La idea de Einstein no fue considerada de inmediato correcta por los físicos y tuvieron que pasar varios años antes de que la existencia de los cuantos de luz se demostrara y aceptara. Lo curioso y paradójico es que uno de los oponentes más fuertes de los cuantos fue Max Planck, es decir, la persona por la cual el concepto de cuantización había aparecido por primera vez en escena. Planck no podía tragar todas esas noticias abstrusas: no sólo la física clásica ya no podía ser la herramienta para explicar el mundo, sino que incluso aparecieron conceptos vagos, dobles, contra-intuitivos, extraños: todo lo contrario a las cosas claras, nítidas y absolutas que a él tanto le gustaban.

Primera conferencia Solvay.
La Conferencia Solvay de 1911 fue la primera de una serie de reuniones anuales sobre temas de la física y de la química, organizadas en Bruselas (Bélgica) por el industrial Ernest Solvay. En esa ocasión Einstein era el segundo más joven participante.

Planck tuvo que ser convencido, sobre todo por el propio Einstein, de la validez de la idea que él mismo había sugerido por primera vez, como demuestra este extracto de una carta escrita por Einstein a un amigo en el noviembre 1911 poco después de la conferencia de Solvay donde la cuestión de la cuantificación fue debatida y aceptada: "He casi logrado convencer a Planck de que la idea de los cuantos es correcta, después de que él la haya combatido durante todos estos años."

Pero para Planck los sufrimientos no habían terminado... en los años 1926-1927, una nueva generación de físicos impulsaría aún más la revolución cuántica provocada por él mismo, afirmando -entre otras cosas- que no es posible saber con certeza donde está un electrón en un átomo y que no existe una realidad absoluta (ni tan siquiera aquella realidad que no existe), sino que ella depende de cómo el espectador la observa. Eso es todo lo contrario de lo que Planck asumía como cierto y le reconfortaba. Por cierto, incluso Einstein se quedó muy escéptico con respecto a esta interpretación, hoy considerada válida y compartida.

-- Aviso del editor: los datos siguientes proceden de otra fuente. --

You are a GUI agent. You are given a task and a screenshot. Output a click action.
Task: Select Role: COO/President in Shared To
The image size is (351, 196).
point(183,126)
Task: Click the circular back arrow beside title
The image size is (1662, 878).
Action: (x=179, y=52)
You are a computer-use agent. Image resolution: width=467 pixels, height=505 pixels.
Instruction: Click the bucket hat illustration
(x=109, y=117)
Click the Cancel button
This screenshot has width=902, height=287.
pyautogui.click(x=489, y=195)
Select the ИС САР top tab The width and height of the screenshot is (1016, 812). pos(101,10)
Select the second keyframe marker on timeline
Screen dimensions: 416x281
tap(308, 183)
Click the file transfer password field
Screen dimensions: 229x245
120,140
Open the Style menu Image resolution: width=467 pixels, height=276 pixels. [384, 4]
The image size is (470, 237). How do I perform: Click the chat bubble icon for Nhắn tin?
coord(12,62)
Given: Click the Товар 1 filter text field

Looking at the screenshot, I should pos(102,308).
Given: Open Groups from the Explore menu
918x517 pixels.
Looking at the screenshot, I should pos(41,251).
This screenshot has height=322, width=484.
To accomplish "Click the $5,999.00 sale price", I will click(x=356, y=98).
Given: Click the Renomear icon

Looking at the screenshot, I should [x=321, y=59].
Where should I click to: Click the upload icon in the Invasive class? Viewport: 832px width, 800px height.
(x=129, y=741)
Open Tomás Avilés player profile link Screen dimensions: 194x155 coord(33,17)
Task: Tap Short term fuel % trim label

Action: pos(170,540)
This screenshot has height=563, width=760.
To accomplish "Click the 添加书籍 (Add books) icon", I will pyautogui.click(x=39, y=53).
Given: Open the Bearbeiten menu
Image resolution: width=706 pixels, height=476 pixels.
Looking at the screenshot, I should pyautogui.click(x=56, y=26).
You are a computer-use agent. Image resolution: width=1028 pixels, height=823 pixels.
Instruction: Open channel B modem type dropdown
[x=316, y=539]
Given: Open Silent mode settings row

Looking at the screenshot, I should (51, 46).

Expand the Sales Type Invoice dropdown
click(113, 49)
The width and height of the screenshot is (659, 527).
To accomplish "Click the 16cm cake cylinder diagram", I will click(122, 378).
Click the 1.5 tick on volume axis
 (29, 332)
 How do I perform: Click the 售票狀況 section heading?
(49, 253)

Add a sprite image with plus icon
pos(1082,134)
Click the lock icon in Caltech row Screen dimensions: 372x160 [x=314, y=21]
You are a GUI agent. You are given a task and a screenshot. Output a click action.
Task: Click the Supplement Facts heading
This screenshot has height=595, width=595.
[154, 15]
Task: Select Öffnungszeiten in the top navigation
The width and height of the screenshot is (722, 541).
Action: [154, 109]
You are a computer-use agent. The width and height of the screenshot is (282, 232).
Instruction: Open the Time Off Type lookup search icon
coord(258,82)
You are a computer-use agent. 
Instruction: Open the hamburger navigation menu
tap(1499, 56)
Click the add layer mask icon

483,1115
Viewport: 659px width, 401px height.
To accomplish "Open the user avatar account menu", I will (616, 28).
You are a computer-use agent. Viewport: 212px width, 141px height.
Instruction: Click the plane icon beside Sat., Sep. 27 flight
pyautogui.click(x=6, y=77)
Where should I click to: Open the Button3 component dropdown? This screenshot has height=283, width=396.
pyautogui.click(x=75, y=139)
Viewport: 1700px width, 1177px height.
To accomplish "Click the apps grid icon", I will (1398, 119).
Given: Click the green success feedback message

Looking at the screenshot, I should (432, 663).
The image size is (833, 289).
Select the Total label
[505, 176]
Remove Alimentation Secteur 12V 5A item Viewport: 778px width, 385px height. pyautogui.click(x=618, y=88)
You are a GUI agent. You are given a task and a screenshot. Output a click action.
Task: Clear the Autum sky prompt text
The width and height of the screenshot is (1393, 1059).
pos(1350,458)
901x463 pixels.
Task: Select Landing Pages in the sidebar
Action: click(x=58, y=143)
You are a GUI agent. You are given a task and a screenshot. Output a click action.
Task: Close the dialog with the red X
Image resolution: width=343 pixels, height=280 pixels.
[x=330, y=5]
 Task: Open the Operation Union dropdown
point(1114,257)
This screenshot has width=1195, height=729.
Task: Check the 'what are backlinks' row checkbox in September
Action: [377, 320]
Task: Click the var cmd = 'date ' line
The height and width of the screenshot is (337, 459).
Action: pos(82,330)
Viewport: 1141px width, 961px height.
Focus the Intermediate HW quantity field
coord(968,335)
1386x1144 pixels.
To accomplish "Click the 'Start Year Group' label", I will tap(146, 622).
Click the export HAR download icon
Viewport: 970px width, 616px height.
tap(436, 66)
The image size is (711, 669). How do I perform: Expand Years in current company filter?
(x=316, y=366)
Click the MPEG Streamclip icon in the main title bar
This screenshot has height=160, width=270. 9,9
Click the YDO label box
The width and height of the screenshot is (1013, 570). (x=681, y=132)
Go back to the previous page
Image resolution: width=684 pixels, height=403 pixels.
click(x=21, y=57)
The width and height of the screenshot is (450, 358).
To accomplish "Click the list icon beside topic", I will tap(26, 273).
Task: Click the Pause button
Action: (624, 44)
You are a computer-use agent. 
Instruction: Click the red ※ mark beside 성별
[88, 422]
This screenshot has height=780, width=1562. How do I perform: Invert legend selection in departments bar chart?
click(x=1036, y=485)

Planck y Einstein en 1929 en Berlín.
En los años sucesivos a ese domingo de octubre de 1900, Planck pasó largas horas en su escritorio, tratando de encontrar explicaciones alternativas a su teoría cuántica. Es decir, un intento de demostrar que estaba equivocado. A pesar de sus esfuerzos, no pudo: su lucha contra sí mismo fue en vano... en 1918, a la edad de 60 años, Max Planck fue galardonado con el Premio Nobel de Física por haber introducido por primera vez el concepto de cuantización de la energía.